The law of supply and demand is a fundamental concept in economics that explains how prices are determined in a market economy. The principle consists of two interconnected parts: the law of demand and the law of supply. The law of demand states that, all else being equal, as the price of a product increases, the quantity demanded by consumers will decrease. Conversely, as the price decreases, the quantity demanded will increase. This is because consumers are generally more willing to buy a product when it is cheaper.

The law of supply represents the producer's perspective. It states that, all else being equal, as the price of a product increases, the quantity supplied by producers will also increase. Producers are motivated by profit, so they are more willing to produce and sell more of a good when they can sell it for a higher price. A lower price, on the other hand, reduces the incentive to produce, leading to a smaller quantity being supplied to the market.

The interaction of these two laws determines the market equilibrium—the point where the quantity that consumers are willing to buy is exactly equal to the quantity that producers are willing to sell. This intersection determines the equilibrium price and quantity for that good or service. If the price is too high, a surplus occurs because supply exceeds demand. If the price is too low, a shortage occurs because demand exceeds supply.
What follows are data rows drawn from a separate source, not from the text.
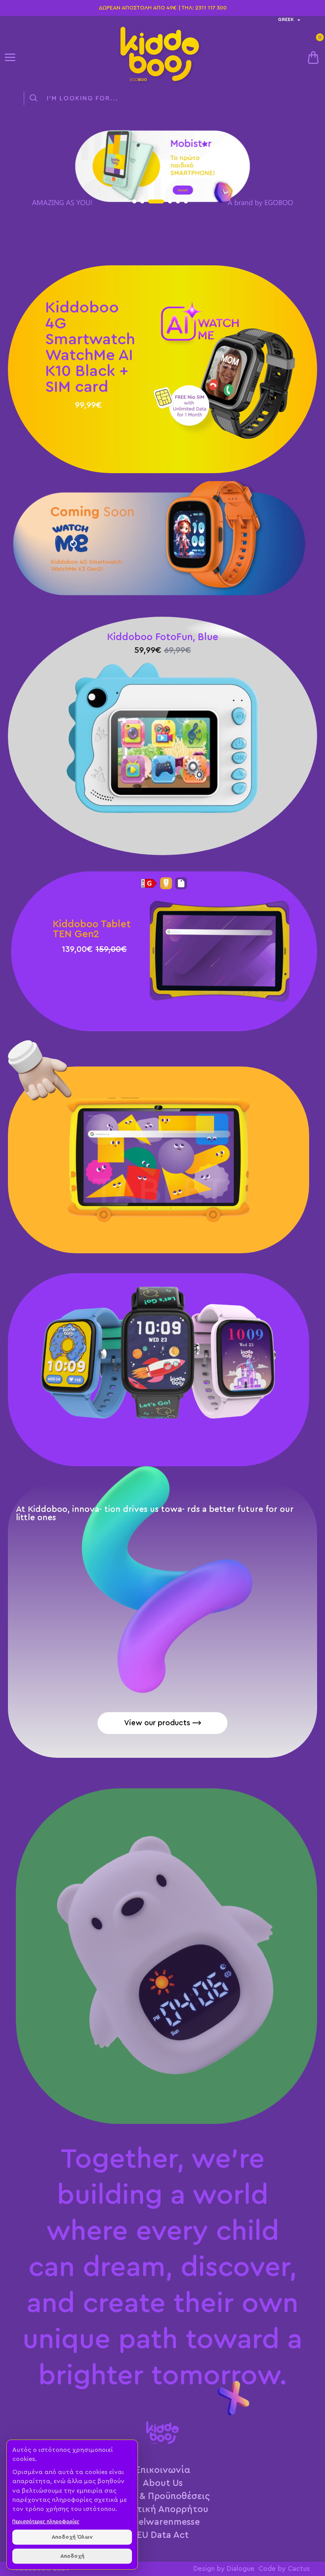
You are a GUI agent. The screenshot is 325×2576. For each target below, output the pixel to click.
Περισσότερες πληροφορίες (45, 2521)
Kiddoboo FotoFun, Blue (162, 637)
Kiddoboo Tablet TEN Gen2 (92, 929)
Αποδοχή (72, 2556)
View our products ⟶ (162, 1723)
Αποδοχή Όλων (72, 2537)
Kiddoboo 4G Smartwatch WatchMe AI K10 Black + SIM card (90, 347)
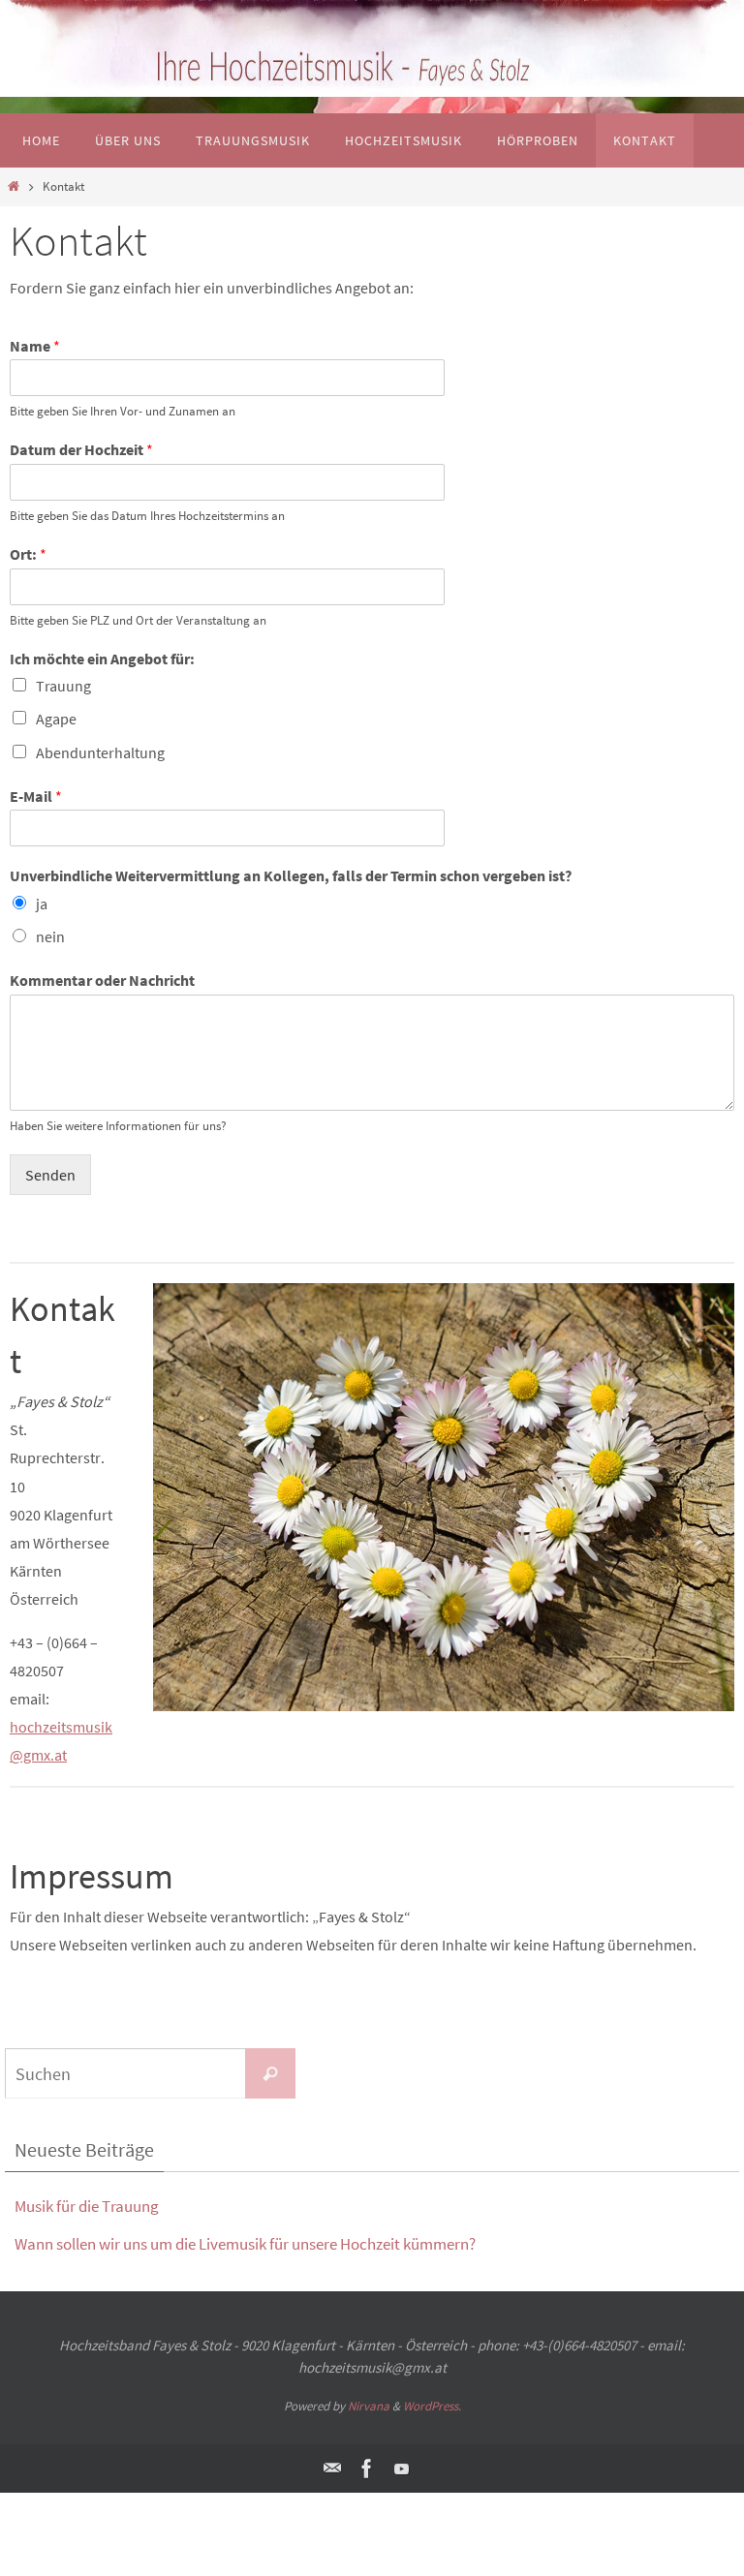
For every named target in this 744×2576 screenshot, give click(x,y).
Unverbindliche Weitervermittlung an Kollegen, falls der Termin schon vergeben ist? (291, 875)
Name (35, 345)
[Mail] (332, 2468)
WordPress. (432, 2406)
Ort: (28, 554)
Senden (50, 1174)
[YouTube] (402, 2468)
The market naturally tends to move toward this equilibrium point.

1. What is the main purpose of the passage?
A) To argue for government control over prices.
B) To explain the basic principles of supply and demand.
C) To discuss the history of economic thought.
D) To provide a detailed guide for investing in the stock market.
2. The word 'incentive' in the passage is closest in meaning to...
A) difficulty
B) motivation
C) cost
D) rule
3. What can be inferred from the passage?
A) Producers and consumers have the same goals in a market.
B) Market prices are random and cannot be explained.
C) A very low price for a popular item may lead to it being unavailable.
D) Governments always set the equilibrium price for goods.
4. According to the passage, what happens to consumer demand when a product's price goes down?
A) It stays the same.
B) It decreases.
C) It becomes unpredictable.
D) It increases.
5. What does paragraph 3 describe?
A) The historical origins of economic theory.
B) The role of government in regulating markets.
C) How supply and demand interact to set market prices.
D) The exceptions to the law of supply.